Hint: The radius of a triangle is equal to ${\displaystyle \frac{\mathrm{\Delta }}{s}}$. Where ${}^{\prime }{\mathrm{\Delta }}^{\prime }$ is the area of the triangle and ‘s’ is the semi- perimeter of the triangle.

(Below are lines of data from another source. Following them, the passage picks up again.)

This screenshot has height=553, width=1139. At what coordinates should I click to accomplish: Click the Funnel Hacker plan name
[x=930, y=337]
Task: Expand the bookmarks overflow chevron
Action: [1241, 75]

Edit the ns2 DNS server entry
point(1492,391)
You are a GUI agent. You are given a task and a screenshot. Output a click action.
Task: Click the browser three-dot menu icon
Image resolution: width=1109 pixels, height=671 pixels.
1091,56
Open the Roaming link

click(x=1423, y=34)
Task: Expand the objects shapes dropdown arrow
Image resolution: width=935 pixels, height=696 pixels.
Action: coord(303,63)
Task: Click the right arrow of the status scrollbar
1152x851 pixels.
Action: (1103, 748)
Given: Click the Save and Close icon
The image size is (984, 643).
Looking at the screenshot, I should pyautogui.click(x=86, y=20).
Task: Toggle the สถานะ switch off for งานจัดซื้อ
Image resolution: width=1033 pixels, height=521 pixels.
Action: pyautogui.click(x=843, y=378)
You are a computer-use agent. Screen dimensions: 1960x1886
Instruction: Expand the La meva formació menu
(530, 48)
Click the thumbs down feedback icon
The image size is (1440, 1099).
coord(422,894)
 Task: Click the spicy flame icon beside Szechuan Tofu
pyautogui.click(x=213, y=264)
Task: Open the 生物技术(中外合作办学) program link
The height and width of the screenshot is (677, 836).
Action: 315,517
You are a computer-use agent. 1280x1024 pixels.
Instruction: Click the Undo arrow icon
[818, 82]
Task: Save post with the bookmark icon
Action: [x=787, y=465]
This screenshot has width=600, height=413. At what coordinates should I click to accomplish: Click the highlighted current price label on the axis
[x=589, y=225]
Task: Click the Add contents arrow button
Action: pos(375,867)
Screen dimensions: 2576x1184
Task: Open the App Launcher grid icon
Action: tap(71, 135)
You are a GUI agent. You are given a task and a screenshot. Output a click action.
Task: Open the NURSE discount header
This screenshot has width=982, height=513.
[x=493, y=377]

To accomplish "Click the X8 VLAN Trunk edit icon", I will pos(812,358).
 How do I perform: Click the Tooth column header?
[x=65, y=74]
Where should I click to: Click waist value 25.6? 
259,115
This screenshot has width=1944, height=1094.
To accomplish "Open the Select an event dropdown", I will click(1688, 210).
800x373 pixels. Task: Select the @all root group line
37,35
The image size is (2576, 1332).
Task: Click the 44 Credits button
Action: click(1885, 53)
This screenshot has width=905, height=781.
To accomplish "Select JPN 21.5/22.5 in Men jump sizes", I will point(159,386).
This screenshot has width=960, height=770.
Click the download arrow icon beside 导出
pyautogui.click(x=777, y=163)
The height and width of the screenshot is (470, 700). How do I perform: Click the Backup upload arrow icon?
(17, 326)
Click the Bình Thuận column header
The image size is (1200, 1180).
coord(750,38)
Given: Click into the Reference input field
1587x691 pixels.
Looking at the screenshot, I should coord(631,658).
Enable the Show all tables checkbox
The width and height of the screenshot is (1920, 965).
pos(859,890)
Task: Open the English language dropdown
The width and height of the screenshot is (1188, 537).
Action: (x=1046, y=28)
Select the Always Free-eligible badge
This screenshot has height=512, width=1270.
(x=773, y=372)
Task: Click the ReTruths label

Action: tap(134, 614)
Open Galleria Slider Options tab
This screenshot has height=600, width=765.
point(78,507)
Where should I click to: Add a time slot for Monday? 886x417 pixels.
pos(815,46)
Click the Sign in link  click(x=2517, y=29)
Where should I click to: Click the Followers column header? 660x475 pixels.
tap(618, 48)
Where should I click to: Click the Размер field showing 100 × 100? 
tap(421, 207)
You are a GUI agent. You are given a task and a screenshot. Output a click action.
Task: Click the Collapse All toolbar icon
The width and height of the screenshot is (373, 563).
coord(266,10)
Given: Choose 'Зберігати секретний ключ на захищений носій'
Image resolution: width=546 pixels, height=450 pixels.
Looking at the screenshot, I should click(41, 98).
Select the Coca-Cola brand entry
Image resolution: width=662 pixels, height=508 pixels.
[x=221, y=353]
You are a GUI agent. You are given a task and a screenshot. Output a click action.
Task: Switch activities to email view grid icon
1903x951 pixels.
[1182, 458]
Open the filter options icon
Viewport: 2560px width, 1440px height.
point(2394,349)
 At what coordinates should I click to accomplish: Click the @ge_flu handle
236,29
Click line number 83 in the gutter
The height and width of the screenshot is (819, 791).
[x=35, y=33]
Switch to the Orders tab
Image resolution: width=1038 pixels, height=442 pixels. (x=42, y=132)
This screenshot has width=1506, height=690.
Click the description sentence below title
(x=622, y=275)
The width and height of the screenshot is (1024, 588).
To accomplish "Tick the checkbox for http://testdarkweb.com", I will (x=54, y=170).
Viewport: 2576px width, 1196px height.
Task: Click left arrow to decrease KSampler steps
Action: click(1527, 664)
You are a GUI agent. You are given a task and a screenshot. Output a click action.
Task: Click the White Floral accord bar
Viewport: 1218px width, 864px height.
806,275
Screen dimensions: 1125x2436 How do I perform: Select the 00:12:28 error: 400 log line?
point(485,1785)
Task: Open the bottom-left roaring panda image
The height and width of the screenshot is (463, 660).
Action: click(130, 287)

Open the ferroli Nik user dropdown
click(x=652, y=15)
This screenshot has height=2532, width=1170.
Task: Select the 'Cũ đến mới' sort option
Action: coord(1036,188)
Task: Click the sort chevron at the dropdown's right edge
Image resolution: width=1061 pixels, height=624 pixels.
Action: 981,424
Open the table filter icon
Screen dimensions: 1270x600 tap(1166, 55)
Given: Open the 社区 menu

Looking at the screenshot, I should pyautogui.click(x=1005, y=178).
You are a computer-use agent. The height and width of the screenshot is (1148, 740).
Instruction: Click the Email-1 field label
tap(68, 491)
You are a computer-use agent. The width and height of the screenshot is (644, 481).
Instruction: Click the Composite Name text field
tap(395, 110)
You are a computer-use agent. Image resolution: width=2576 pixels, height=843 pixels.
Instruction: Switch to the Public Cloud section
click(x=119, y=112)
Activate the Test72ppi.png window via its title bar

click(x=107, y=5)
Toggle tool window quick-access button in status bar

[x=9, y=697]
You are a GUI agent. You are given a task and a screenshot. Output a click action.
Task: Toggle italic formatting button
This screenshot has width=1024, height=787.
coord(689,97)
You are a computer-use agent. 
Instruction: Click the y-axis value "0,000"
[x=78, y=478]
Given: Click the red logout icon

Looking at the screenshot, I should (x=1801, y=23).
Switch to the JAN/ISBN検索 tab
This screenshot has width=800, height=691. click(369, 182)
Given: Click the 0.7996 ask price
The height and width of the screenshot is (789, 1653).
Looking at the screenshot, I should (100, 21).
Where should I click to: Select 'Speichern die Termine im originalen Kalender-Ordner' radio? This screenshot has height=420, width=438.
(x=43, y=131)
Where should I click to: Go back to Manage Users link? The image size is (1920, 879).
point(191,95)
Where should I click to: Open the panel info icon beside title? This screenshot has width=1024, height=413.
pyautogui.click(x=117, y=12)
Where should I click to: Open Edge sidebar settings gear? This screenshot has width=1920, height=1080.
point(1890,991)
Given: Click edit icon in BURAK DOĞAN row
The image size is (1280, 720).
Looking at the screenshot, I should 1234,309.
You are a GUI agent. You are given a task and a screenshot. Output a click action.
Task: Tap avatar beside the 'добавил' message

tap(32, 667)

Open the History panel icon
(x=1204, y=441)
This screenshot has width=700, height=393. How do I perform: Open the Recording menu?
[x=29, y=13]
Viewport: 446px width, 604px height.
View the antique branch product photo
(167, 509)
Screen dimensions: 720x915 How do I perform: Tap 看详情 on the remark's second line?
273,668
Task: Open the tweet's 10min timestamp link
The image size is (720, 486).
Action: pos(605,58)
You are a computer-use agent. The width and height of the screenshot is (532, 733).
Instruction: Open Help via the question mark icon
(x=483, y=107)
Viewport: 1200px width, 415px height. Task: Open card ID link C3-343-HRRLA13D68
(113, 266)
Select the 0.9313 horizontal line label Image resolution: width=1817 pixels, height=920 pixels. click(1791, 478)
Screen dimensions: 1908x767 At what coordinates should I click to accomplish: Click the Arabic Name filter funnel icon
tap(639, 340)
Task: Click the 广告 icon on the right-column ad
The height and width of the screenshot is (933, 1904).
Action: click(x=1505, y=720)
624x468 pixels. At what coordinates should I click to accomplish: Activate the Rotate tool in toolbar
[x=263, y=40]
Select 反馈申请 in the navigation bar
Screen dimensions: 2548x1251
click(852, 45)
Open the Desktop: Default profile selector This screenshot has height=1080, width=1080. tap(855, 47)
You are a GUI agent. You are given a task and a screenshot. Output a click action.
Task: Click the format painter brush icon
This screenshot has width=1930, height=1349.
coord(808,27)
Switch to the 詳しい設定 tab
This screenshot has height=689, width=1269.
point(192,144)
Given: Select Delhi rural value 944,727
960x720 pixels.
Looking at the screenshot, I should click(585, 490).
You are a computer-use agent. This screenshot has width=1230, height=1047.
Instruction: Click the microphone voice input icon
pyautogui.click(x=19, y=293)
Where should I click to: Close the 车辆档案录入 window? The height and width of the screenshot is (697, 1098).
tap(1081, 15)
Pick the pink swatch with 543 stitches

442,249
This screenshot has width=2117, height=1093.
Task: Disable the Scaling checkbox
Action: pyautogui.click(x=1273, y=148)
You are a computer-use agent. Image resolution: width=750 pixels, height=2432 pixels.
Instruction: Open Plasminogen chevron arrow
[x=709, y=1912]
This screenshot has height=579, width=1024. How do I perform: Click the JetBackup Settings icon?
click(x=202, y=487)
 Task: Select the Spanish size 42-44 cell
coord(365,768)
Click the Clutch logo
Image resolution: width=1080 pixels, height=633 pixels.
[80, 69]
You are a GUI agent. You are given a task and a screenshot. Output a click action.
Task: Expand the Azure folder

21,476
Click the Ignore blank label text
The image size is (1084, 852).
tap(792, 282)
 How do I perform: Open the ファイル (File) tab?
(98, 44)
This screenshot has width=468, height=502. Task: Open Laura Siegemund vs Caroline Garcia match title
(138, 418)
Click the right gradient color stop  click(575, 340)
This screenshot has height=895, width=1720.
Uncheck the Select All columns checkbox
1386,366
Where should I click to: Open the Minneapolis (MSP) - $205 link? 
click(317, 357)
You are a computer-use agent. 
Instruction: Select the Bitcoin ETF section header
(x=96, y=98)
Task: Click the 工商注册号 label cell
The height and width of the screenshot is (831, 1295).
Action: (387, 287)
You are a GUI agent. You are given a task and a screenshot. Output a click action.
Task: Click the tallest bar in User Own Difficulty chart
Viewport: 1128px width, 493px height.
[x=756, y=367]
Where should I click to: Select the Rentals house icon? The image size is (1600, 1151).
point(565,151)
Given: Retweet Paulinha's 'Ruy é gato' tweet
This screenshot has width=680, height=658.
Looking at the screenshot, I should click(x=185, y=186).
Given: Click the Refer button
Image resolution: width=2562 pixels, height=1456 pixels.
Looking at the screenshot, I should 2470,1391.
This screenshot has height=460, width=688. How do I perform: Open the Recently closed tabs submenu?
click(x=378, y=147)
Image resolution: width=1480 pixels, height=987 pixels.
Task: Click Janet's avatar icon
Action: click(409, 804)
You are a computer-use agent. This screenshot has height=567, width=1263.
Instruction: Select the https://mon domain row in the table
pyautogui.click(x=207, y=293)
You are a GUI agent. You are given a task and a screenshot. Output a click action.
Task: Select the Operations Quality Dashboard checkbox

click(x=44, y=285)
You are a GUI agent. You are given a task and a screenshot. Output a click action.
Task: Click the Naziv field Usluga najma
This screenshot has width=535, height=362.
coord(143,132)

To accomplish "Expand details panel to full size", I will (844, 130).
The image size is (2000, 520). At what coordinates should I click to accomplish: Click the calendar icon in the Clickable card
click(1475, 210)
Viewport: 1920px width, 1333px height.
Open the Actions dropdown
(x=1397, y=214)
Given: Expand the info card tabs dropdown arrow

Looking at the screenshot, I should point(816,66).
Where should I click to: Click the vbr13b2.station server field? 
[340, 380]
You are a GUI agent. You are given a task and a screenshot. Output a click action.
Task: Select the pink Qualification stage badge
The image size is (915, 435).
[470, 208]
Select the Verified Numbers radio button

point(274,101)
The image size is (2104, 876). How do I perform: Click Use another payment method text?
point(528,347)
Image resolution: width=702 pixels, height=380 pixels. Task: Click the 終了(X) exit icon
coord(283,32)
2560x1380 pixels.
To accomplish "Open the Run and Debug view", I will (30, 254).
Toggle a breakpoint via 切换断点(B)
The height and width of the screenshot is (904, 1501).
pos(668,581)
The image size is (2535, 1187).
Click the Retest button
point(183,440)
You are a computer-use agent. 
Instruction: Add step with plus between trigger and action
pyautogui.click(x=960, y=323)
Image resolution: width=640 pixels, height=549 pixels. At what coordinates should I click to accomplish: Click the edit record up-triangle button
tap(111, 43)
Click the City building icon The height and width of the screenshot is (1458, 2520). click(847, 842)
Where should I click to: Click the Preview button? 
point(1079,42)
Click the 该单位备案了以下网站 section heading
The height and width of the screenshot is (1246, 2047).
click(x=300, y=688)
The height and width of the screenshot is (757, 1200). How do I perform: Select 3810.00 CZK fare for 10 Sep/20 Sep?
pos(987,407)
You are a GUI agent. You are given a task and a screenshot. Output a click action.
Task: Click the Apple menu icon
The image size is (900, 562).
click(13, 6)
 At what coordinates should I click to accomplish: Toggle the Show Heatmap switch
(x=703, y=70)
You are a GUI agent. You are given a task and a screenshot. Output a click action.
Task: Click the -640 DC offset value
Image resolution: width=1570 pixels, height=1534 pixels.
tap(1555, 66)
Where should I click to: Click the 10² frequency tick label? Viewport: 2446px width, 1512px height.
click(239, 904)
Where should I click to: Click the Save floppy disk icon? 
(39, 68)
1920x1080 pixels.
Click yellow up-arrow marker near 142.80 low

We can find the area by taking the product of base and height and then dividing it by 2. We can find the semi-perimeter by adding up all the side lengths and then dividing it by 2. Find ${}^{\prime }{\mathrm{\Delta }}^{\prime }$ and ‘s’ of triangles and put in the formula to get the inradius.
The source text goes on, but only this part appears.